Data listing:
┌──

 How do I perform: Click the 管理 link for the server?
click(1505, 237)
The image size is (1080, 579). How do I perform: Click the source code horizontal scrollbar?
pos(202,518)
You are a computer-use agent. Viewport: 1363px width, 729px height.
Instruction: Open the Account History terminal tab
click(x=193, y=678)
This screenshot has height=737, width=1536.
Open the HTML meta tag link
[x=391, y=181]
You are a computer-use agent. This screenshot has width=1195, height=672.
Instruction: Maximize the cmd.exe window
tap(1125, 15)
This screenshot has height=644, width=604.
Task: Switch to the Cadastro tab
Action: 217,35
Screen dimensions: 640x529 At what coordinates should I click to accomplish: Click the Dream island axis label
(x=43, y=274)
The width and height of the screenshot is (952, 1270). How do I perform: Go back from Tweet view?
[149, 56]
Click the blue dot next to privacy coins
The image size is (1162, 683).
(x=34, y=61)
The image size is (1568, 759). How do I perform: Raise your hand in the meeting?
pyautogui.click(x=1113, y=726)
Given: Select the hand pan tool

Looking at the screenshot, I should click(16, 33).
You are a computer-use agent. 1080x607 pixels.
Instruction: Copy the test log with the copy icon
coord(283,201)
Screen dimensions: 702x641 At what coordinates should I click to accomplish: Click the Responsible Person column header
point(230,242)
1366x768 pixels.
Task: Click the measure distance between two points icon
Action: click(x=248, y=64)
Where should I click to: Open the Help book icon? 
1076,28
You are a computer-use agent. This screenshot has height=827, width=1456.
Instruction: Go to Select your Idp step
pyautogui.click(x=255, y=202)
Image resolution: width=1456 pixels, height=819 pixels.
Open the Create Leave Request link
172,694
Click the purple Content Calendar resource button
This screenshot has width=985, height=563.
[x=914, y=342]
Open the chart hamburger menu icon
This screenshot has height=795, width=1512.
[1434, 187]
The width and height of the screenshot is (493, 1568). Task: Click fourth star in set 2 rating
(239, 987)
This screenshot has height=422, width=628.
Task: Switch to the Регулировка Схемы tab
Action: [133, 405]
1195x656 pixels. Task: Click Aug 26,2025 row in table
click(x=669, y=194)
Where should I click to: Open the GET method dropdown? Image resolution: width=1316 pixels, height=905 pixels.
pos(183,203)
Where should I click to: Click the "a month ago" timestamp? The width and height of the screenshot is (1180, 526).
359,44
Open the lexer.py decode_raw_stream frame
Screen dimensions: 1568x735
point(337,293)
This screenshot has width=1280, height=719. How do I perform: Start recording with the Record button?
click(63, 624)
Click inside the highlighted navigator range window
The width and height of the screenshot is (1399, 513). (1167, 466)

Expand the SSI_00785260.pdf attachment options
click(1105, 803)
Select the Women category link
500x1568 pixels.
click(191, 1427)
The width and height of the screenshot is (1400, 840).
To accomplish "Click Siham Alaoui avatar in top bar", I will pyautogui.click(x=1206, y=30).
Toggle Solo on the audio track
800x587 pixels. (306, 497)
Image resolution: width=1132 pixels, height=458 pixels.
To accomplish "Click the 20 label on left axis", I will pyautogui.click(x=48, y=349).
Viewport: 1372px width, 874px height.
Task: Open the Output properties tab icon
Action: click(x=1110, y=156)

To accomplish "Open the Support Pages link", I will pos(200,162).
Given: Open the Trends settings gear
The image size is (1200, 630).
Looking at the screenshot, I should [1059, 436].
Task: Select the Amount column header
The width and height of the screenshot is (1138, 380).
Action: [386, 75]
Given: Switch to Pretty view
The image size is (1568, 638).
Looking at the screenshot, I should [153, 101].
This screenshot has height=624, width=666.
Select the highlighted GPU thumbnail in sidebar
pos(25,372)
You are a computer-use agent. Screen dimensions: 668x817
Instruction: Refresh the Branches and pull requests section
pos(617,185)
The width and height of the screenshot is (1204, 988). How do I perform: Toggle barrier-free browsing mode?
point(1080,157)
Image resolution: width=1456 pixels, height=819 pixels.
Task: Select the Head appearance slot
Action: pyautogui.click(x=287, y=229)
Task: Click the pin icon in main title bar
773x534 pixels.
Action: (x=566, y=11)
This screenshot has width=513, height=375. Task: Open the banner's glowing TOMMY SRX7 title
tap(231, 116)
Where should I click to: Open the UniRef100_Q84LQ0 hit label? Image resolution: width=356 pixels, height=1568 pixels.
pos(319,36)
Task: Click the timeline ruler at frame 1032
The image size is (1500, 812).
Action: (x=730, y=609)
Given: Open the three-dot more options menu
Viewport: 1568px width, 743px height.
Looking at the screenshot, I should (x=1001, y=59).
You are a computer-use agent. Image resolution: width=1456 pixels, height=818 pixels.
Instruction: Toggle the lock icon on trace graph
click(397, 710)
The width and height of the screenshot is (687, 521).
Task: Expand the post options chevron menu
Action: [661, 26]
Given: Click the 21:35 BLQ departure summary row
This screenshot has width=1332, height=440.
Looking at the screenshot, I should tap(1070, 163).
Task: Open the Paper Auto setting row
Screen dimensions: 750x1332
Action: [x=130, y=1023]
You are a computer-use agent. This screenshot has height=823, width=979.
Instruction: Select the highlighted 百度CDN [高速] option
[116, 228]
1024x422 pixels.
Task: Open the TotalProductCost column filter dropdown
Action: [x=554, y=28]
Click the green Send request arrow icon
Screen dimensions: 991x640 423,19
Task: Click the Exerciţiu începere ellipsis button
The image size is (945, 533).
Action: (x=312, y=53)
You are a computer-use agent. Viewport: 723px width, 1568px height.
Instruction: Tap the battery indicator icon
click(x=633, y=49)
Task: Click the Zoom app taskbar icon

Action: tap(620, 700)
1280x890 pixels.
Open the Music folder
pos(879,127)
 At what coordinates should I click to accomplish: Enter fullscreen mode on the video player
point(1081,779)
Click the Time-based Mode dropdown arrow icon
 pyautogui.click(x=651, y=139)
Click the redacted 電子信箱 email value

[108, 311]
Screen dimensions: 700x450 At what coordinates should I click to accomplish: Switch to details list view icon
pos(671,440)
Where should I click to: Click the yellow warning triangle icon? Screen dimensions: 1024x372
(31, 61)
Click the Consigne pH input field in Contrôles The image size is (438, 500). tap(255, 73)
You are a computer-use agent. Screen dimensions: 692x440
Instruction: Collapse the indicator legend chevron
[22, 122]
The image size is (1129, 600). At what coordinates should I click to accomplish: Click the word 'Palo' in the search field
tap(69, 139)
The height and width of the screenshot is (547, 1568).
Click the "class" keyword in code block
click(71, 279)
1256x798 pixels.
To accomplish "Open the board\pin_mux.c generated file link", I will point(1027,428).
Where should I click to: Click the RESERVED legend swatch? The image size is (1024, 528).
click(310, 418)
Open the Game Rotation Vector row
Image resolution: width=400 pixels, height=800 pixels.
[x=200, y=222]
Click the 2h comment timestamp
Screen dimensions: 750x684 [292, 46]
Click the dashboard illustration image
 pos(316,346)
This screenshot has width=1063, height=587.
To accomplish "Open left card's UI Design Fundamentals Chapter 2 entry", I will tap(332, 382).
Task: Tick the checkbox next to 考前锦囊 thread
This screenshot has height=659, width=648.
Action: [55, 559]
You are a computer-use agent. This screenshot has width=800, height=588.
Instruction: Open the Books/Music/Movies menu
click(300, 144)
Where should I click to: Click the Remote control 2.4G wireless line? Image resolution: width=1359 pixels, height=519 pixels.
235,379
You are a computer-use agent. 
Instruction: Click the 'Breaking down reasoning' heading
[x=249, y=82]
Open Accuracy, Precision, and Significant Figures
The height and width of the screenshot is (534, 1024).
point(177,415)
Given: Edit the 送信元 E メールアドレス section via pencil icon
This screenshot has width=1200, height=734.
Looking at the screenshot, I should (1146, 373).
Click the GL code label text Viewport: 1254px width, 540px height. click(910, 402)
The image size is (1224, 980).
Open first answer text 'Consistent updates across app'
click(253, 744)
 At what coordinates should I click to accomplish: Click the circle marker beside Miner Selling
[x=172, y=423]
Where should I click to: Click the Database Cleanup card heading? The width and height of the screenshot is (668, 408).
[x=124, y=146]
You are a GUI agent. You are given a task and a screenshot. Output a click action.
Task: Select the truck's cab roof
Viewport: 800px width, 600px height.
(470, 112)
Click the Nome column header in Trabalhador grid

└──

Goal: Arrange the data, starting at the line that contains "This screenshot has width=1280, height=719." and ending at the line that contains "click(1105, 803)", as a Markdown table with the columns Index and Entry. Number each line in sequence and omit blank lines.

Result for this task:
| Index | Entry |
|---|---|
| 1 | This screenshot has width=1280, height=719. How do I perform: Start recording with the Record button? |
| 2 | click(63, 624) |
| 3 | Click inside the highlighted navigator range window |
| 4 | The width and height of the screenshot is (1399, 513). (1167, 466) |
| 5 | Expand the SSI_00785260.pdf attachment options |
| 6 | click(1105, 803) |